At the start of the project our initial research focused on human antibiotic misprescription - the prescription of antibiotics where they will be of no benefit to the individual taking them. The US Center For Disease Control and Prevention (CDC), for example, reported that 1 in 3 courses of antibiotics in US for outpatients was unnecessary (Fleming-Dutra, et al., 2016). The review on antimicrobial resistance chaired by Lord O’Neill reported (2016) also found that 700,000 deaths were caused by drug-resistant strains of common bacterial infections, HIV, TB and malaria every year (O’Neill, 2016).
Reports like these and others really supported our decision to tackle antibiotic resistance from the point of antibiotic misprescription. Reducing unnecessary prescriptions through the use of our device would help maximise efficient usage and therefore minimise the rate of antibiotic resistance development.
What was our device trying to address?
When we started our project we envisaged that we would create a point-of-care device that would benefit GPs in determining which patients required antibiotics.
The device would detect a biomarker of bacterial infection giving an objective likelihood of a patient having a bacterial infection. This type of device would be the first of its kind, and would give doctors greater confidence when prescribing antibiotics, as well as denying antibiotics to those who do not require them. Ultimately, we hoped this tool would considerably alleviate the international issue of antibiotic-resistant bacteria.
In order to breakdown the thought process that a GP goes through when deciding whether to prescribe antibiotics we created a flow diagram. We wanted to use this to determine where our device could have impact.
Fig 2. Thought process a GP undergoes when making antibiotic prescription decision as hypothesised by our team.
The flow diagram above shows that a GP has to make a decision either to prescribe antibiotics as a precaution in cases where it is not clear if a patient has a bacterial infection or not from just the clinical symptoms. Doctors are experts at determining the nature of an infection however some bacterial and viral infections have very similar symptoms making it impossible to determine the exact nature of the infection on symptoms alone.
This uncertainty can currently only be addressed by taking a blood sample that is sent to a lab for testing. This may require cell culturing which can take up to a week or longer for example in the case of tuberculosis. A point-of-care device would target this uncertainty and make the process much more accurate.

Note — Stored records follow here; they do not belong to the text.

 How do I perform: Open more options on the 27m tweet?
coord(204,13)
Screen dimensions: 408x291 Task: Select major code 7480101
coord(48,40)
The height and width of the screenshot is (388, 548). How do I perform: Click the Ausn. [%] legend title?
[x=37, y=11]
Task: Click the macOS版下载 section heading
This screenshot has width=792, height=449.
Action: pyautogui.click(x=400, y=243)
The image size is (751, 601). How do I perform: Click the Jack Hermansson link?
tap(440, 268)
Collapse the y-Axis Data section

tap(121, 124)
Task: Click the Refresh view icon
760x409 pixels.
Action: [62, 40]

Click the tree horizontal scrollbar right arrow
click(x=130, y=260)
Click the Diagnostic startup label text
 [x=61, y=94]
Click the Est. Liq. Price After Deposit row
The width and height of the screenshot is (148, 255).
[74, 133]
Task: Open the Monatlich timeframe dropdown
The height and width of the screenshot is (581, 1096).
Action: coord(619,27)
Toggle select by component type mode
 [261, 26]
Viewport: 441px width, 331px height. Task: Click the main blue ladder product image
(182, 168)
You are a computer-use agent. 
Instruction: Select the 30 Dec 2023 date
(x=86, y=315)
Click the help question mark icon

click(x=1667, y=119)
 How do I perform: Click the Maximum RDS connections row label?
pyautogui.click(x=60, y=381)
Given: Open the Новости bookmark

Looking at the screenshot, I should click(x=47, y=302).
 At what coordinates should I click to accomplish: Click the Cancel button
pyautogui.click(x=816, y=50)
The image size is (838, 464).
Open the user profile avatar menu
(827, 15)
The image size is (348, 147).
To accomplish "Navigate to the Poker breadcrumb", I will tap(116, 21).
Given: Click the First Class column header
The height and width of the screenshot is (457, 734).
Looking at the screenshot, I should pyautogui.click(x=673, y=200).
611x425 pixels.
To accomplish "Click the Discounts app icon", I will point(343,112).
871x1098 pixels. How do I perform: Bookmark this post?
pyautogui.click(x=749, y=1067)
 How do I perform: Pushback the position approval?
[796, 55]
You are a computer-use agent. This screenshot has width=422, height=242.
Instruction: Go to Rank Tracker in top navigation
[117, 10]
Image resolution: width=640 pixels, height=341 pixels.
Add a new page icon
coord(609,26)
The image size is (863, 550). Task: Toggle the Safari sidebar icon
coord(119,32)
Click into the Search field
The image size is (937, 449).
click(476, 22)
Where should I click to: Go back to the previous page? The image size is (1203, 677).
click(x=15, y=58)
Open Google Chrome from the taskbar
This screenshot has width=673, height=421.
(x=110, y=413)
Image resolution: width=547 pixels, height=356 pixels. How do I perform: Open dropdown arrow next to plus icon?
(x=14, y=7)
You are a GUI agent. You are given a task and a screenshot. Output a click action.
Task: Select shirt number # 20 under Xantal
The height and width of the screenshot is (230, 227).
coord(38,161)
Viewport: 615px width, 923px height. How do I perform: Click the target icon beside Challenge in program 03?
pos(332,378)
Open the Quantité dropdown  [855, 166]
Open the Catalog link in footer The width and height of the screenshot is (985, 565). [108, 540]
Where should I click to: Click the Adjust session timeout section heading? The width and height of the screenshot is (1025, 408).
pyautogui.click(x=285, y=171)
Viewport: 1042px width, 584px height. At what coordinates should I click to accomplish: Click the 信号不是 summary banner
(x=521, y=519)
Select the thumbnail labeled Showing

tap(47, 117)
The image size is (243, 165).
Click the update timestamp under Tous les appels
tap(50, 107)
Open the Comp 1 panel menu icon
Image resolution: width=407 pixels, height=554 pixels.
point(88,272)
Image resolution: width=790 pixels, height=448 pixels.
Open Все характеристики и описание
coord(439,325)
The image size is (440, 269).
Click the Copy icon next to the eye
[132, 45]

This next flow diagram (below) predicted where our device would influence the decision making of doctors.
Fig 3. Input of our device into the antibiotic decision making process. Misprescription is avoided and patients requiring antibiotics get the treatment they require. K is the biomarker used in our device. The device will compare concentration of the biomarker in the blood sample (Blood [K]) with the concentration of biomarker expected in a non-bacterial infected blood sample (Baseline [K]) to determine the likelihood of a bacterial infection.
References:
Fleming-Dutra K.E., Hersh A.L., Shapiro D.J., et al., (2016). Prevalence of Inappropriate Antibiotic Prescriptions Among US Ambulatory Care Visits, 2010-2011. Cosgrove: Journal of the American Medical Association. 315(17):1864-1873.
O'Neill, J., (2016). Tackling drug-resistant infections globally: final report and recommendations. London: Wellcome Trust & HM Government.